Among the projects the Infrastructure Planning Commision (IPC) will consider are plans for two new nuclear power stations − Hinckley Point C and Sizewell C − which have been submitted by EDF, in addition to associated grid connections in a separate submission by National Grid. Five major wind farms and are on the list, as well as a biomass power plant.
“In order to thrive in the 21st century we need to deliver new infrastructure to replace ageing water, energy and transport networks.”
Tom Foulkes, ICE
“The projects we are highlighting… raise important issues for the nation and for local communities and we want the public to have confidence that their views will be heard. In every case there will be an opportunity for an open floor hearing as part of the IPC examination process,” said IPC chair Sir Michael Pitt.
ICE director general Tom Foulkes said prioritising projects was vital. “In order to thrive in the 21st century we need to deliver new infrastructure to replace ageing water, energy and transport networks,” he said.
“Using the guidance provided by the NPS, the IPC will provide a streamlined planning process, providing more predictable outcomes and lower costs.”
Pitt added: “We expect many more proposals to follow in the near future, as promoters begin to undertake the extensive public consultation which they must carry out under the new regime, before they can submit applications to the IPC.
In due course
The IPC will begin taking applications from 1 March 2010 and will continue to run as an advisory body in the meantime.
Further NPSs will be published in due course.
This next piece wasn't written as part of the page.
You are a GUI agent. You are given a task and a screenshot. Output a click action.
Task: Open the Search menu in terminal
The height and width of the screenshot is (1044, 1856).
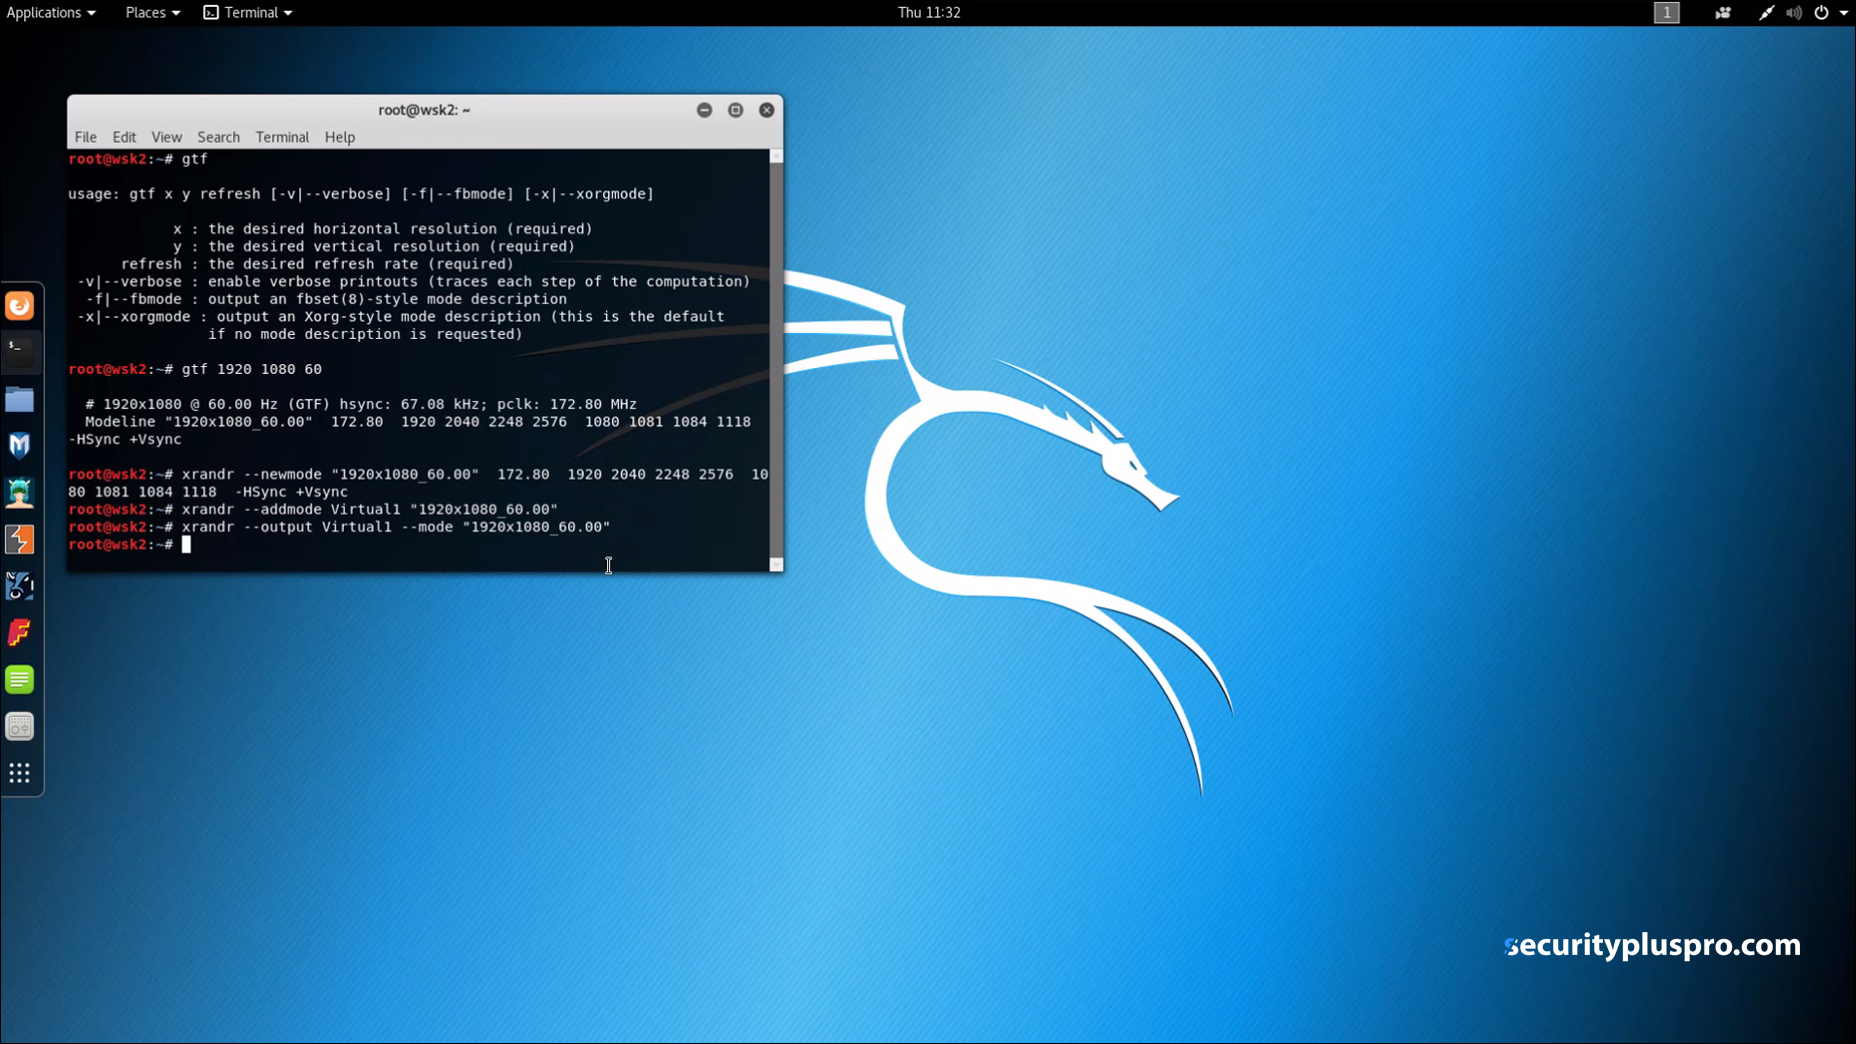tap(218, 137)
They will cover ports, transport networks, aviation, wastewater, hazardous waste, and water supply. Where applications exist without NPSs, the IPC will seek the approval of the relevant Secretary of State.
The IPC was created by the 2008 Planning Act to streamline the planning process for major projects. National infrastructure plans are set out in NPSs, and the IPC then decides which projects best fit them.
The Conservatives have pledged to scrap the IPC if they win the next election (News last week).